INIPASTI.COM – Mendengar tekad teguh Datu Museng, kakek Adearangang tafakkur berpikir dalam-dalam. Hati-tuanya menyala kembali. Rasa pati bangkit untuk mengabdi pada sang cucu, ingin membantu sekuatnya dengan nyawa dan badan dipertanggungkan. Ia sadar, cucunya berkeras ingin memetik kembang larangan yang dijaga kuat. Hendak dipetik secara resmi, susah sungguh dan terasa amat rumit. Sebab Maipa Deapati berdarah bangsawan, turunan Sultan yang memerintah. Akan halnya Datu Museng; hanya separuh turunan bangsawan. Darahnya tidak murni, sehingga tak pantas duduk bersanding menurut ukuran adat. Karena itu buncahlah pikiran sang kakek. Tapi pembawaan Adearangang persis sama dengan Datu Museng. Kakek dan cucu ini hanya berbeda dalam usia, tapi tidak dalam hal-hal yang menyangkut kejantanan. Perasaan ragu-ragu segera sirna, dihapus teka hati hendak mengabulkan harapan cucu satu-satunya yang amat dimanjakannya.
Baca juga: Datu Museng dan Maipa Deapati (4)
Orang tua itu lalu berdiri dan menepuk pundak cucunya yang sedang termenung melontar pandang lewat jendela. Datu Museng sedikit terkejut dari lamunnya, lalu menoleh dan menatap penuh harap. Sebelum ia sempat melontarkan pertanyaan, kakek Adearangang tersenyum lembut sambil berkata: “Datu…, Maipa Deapati bukan sembarang kembang. Memetiknya amat susah, tidak gampang. Di sekitarnya penuh onak-duri yang siap menusuk siapa yang coba-coba memetiknya. Tetapi jika hatimu membaja, yakinlah kau akan bisa memperolehnya. Hanya kau harus berjuang keras dan membekal kesabaran dalam menantang risiko dalam mengarungi laut menghadang maut mara bahaya. Kau harus berguru ke Mekka, negeri suci tempat lahir nabi akhir zaman, Muhammad Sallahlahu alaihiwassallam. Kau mesti berguru pada tuan syekh di Mekka dan Medina.

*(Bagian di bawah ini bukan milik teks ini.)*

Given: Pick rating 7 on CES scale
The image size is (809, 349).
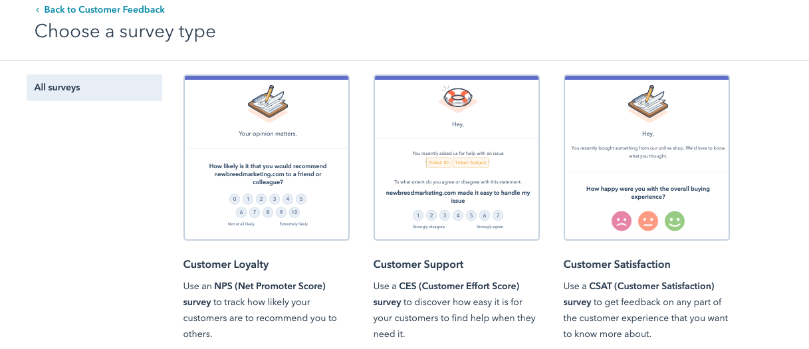Looking at the screenshot, I should (x=497, y=215).
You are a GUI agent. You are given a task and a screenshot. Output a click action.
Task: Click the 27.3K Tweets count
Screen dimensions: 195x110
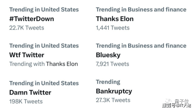[113, 100]
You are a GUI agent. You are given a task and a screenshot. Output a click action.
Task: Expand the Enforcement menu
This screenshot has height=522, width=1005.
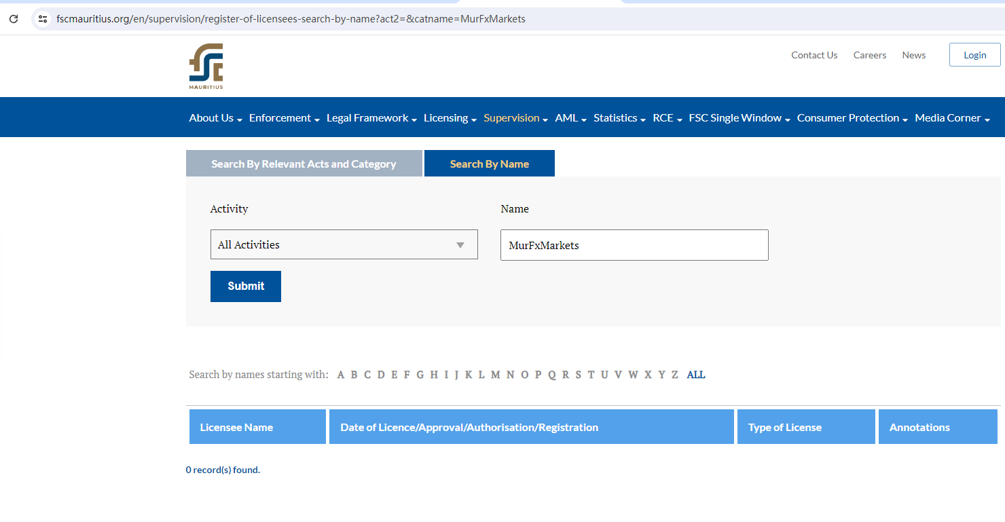click(x=284, y=118)
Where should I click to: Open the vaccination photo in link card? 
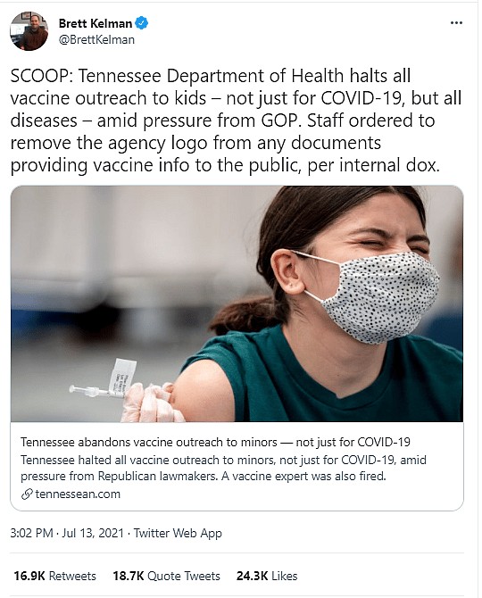(x=237, y=303)
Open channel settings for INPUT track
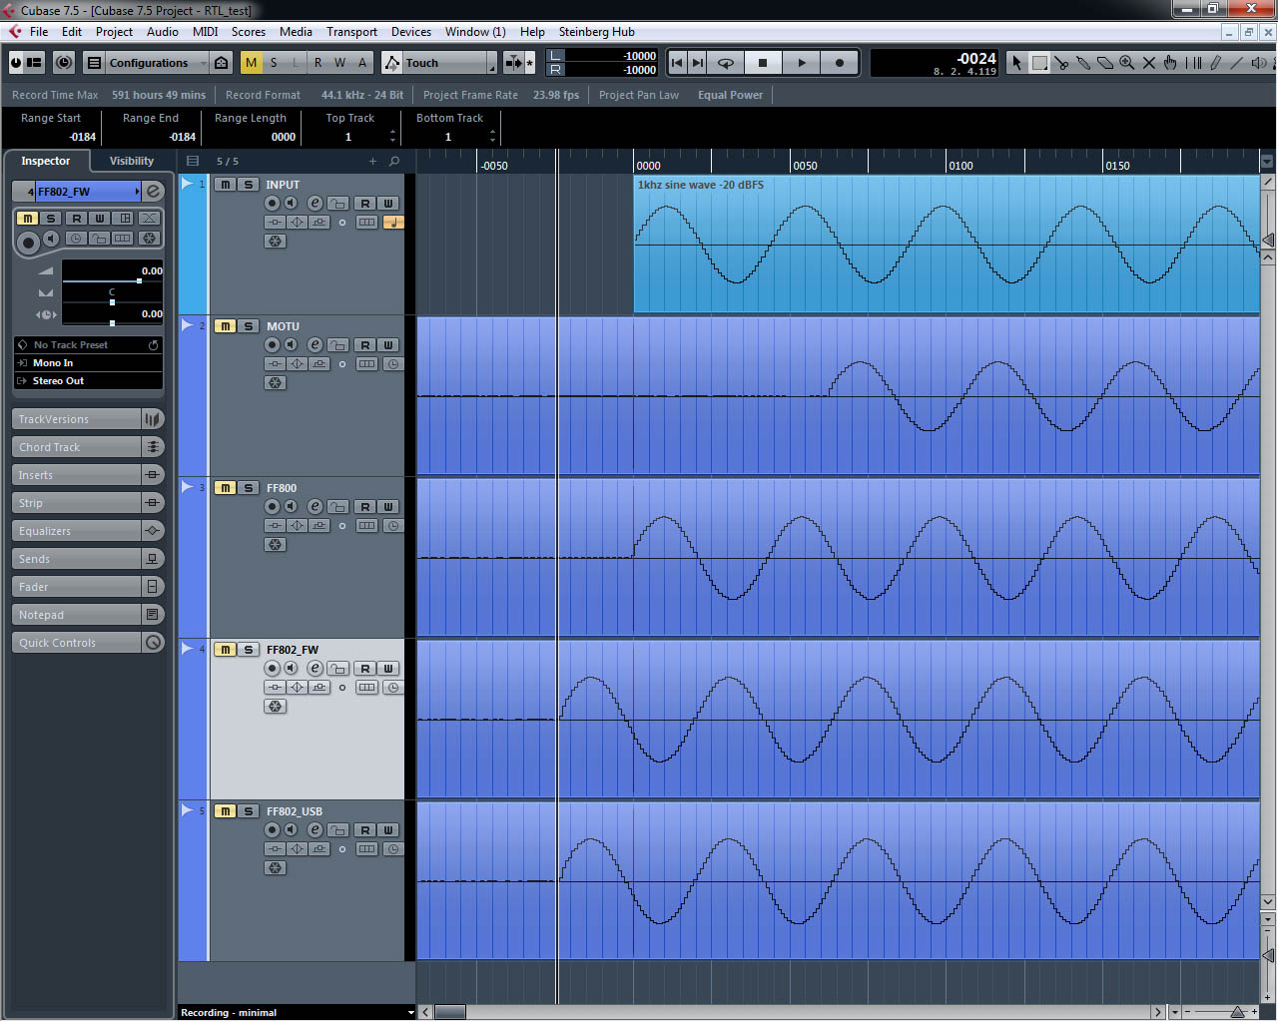 pyautogui.click(x=315, y=204)
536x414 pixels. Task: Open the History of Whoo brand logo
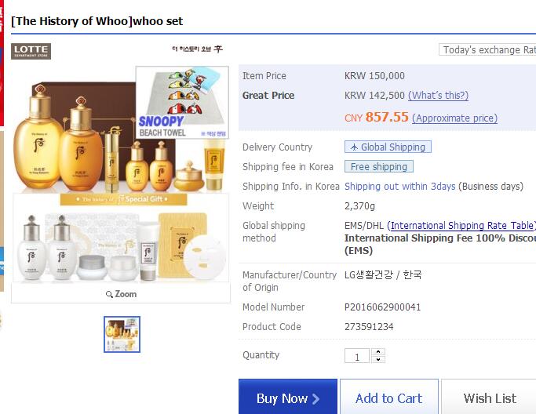pyautogui.click(x=197, y=49)
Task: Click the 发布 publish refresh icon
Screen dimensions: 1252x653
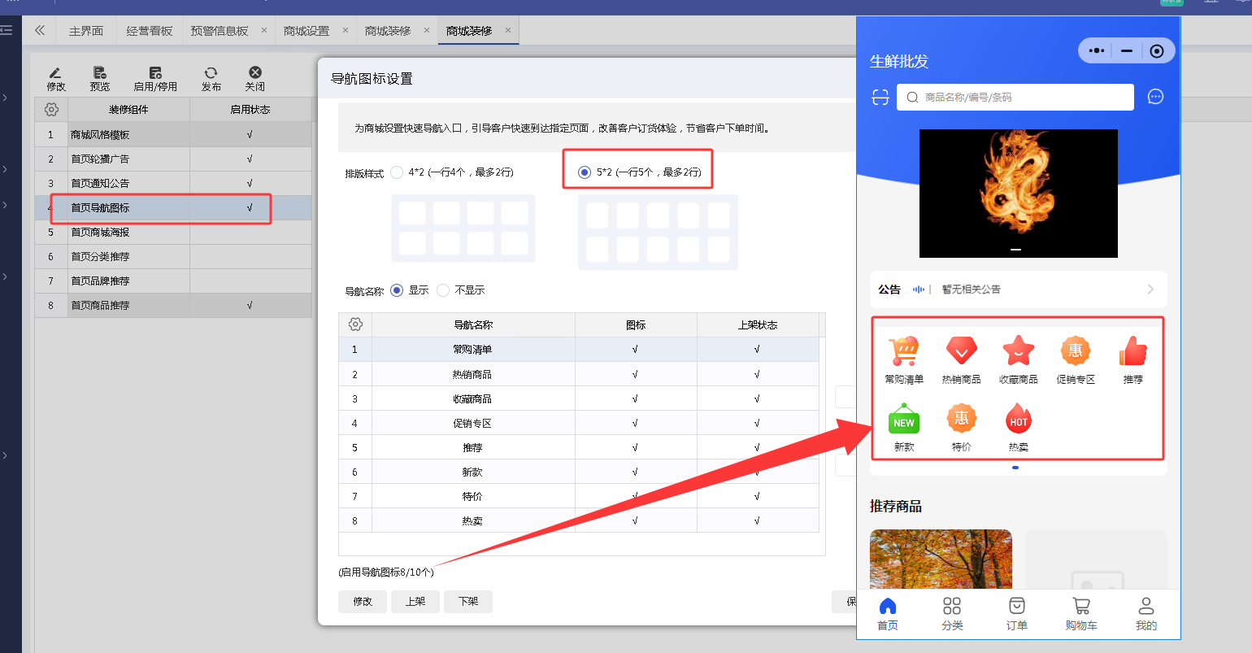Action: click(x=211, y=73)
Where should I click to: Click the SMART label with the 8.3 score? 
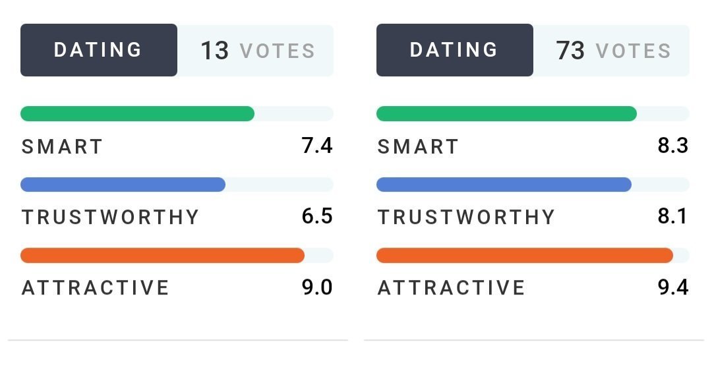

Cari dan petik “Bunga Ejana Madina” (Kembang merah Medina). Jika berhasil memetiknya, percayalah cita-citamu akan terkabul. Maipa Deapati akan dapat kau miliki. Semua perintang, onak-duri, tanjakan tajam, apalagi kerikil, dengan mudah kau lindas dan lewati. Sungguh, cucuku.”
Tutur kakeknya yang mengandung dorongan dan harapan ini membuat Datu Museng girang alang-kepalang dan tersenyum-senyum. Mata yang pudar bersinar kembali, wajah yang pucat bercahaya lagi. Dada bergolak menjadi tenang dan jiwa pun girang bagai semula.
Dengan suara pasti Datu Museng berkata: “Hanya ke Mekka dan Medina, kek? Cuma mengarungi laut berombakkan air, menjelajah Sahara berpadangkan pasir? Tak usah kuatir. Ke laut api sekalipun aku akan pergi, demi mendapatkan mutiara hidupku. Aku akan pergi menghadang laut marabahaya, akan melintasi lautan berombak setinggi rumah. Aku akan menjelajahi padang pasir yang terik membara membakar jagat. Keras hatiku, kek. Kuat tebal keyakinanku. Maipa…, Maipaku terbayang di ruang mata, senyumnya bersemayam dalam jiwaku selalu. Aku akan pergi, pasti…!”
“Jika keyakinanmu telah bulat, kemauan sudah keras membaja dan tekad telah membungkah, akan kusuruh buatkan bahtera kenaikanmu ke Mekka mencari “Bunga Ejana Madina”. Sabarlah, cucuku!” jawab kakeknya sambil tersenyum-senyum pula.